Наверное, ни в чем распад царства грез не выразился столь наглядно, как в нравах, сценой для которых служило популярное заведение мадам Адриенн во Французском квартале. До сих пор оно процветало в скромной тишине, пользуясь поддержкой и советами многоопытных старцев. Теперь же на любопытные и весьма строгие приемные экзамены являлись представительницы высших слоев общества в изысканных туалетах. Предложение Кастрингуса выдавать заверенные докторские дипломы было отвергнуто: ему объявили, что здесь не научный факультет, культовое учреждение.
Нестойкость тканей послужила толчком к изобретению знаменитых платьев с прорезями. Даже респектабельные дамы — и они-то в первую очередь — доходили в этом отношении до крайности; именно от них пошла идея так называемых «меню»; что это значило — я только намекну, надеясь при этом на скромную фантазию читателей.
Если сказать коротко — они флиртовали и предавались любовным утехам! Но это не передаст точного смысла происходившего. Меню представляли собой отпечатанные на бумаге приглашения на интимные празднества. Обыкновенный список кушаний, как-тое: сэндвичи, оленье жаркое, шарлотка по-русски и т. п. — на деле обозначал технические детали любовной игры, узнать которые вряд ли доставит удовольствие моим читателям.
В нашем старом кафе тоже происходили таинственные оргии: во всяком случае, однажды я видел, как туда вносили кипы скабрезных картинок, зеркала, ванны, матрацы. Я спросил хозяина, что бы все это значило.
— Ах, пустяки! Небольшое переустройство! — ответил он со слащавой улыбкой. Когда вечером я снова проходил мимо, ставни были закрыты. Раньше такого не случалось. Косо приклеенная на двери бумажка оповещала: «Закрыто на частное обслуживание!» Изнутри доносились шум, отрывочные слова и громогласный смех.
Несколько прибежавших в город священников разбалтывали тайны храмовых мистерий. Можно представить себе, как это действовало на чернь. Органы плодородия воспринимались ею не как символы таинственных сил и наслаждений, но напрямую почитались как божества, от которых ожидали помощи. Величайшая из мистерий — таинство крови — тоже была разглашена и породила безумие. Она стала одной из главных причин высвобождения разрушительных инстинктов Неудивительно, что при засилье опасных зверей люди стремились к взаимной защите. Под этим предлогом в палатках спали группами под одним одеялом. Появилось даже красивое название для этого обычая: «общественный сон».

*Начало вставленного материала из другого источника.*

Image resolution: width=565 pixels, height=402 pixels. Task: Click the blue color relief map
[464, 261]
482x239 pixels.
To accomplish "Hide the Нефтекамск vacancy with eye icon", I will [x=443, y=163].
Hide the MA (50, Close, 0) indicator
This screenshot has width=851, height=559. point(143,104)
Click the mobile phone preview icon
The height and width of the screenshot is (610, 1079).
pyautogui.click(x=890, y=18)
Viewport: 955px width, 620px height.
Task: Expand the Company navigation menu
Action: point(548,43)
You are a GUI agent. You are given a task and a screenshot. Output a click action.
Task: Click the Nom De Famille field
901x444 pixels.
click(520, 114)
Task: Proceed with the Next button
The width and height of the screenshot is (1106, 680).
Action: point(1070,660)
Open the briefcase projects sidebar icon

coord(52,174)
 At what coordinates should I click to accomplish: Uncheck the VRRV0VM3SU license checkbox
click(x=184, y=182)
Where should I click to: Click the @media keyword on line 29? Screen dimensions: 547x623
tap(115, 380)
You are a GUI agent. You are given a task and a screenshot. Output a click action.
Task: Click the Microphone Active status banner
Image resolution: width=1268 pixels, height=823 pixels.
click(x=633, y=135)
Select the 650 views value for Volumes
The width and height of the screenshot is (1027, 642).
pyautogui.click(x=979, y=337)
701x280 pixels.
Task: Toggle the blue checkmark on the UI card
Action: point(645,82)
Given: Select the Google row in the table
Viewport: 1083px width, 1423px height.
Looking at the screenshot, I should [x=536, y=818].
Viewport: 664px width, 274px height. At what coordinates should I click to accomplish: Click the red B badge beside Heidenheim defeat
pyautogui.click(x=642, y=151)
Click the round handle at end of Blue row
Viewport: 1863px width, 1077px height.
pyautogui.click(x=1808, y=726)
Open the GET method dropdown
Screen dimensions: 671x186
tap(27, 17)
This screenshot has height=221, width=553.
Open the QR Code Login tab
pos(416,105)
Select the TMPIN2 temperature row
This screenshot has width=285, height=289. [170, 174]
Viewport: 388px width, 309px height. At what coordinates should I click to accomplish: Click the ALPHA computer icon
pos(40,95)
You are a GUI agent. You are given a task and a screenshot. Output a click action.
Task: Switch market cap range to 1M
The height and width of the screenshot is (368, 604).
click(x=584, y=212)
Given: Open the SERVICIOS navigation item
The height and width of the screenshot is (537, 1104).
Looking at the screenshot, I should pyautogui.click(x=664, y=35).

Воздух был как в духовке, над болотами и заводями реки блуждали неяркие синие огоньки. В царстве грез царили вечные сумерки.
Я шел по лагерю; сегодня в нем стояла поразительная тишина. В палатках лежали люди, поглядывая друг на друга из-под полусмеженных век. Казалось, они все чего-то ждут. И вдруг над равниной послышалось все нарастающее гудение и приглушенный смех. Меня объял ужас! Это походило на припадок душевной болезни. И, как если бы внезапно грянула буря, люди набросились друг на друга.
Тут не щадили ничего — ни семейных уз, ни болезни, ни юного возраста. Ни одно человеческое существо не могло совладать с этим первобытным инстинктом: жадно выпучив глаза, каждый высматривал для себя тело, чтобы прилепиться к нему.
Я бросился к кирпичному заводу и притаился там. Сквозь дыру в стене я увидел настоящий кошмар.
Отовсюду раздавались стоны и кряхтение вперемежку с пронзительными взвизгами и отдельными глубокими вздохами; море обнаженной плоти колыхалось и трепетало. Я холодно и безучастно воспринимал эту бессмысленно-механическую составляющую примитивного процесса, находя в гротескном зрелище нечто сродное с миром насекомых. Запах крови распространился по всей округе; свет лагерных костров временами выхватывал отдельные группы из общей каши. Я живо запомнил бородатого старика, который сидел на корточках, вперившись взором в живот беременной женщины, и беспрерывно что-то бормотал — это было похоже на молитву безумного.
Вдруг поблизости раздался визг, в котором слились экстаз и боль. К своему ужасу я обнаружил, что желтоволосая проститутка отгрызла у пьяного мужчины его мужское достоинство. Я видел его остекленевшие глаза; он барахтался в собственной крови. Почти одновременно сверкнул топор — за покалеченного нашелся мститель. В тени палаток занимались рукоблудством, вдалеке прозвучал возглас «браво» — там совокуплялись наши домашние животные, охваченные всеобщим помешательством.
Но самое сильное впечатление произвело на меня дремотное, в чем-то идиотическое выражение этих воспаленных или, наоборот, бледных лиц, наводившее на мысль о том, что эти бедняги действовали не по собственной воле. То были автоматы, машины, запущенные в ход и предоставленные самим себе, в то время как дух пребывал где-то в другом месте.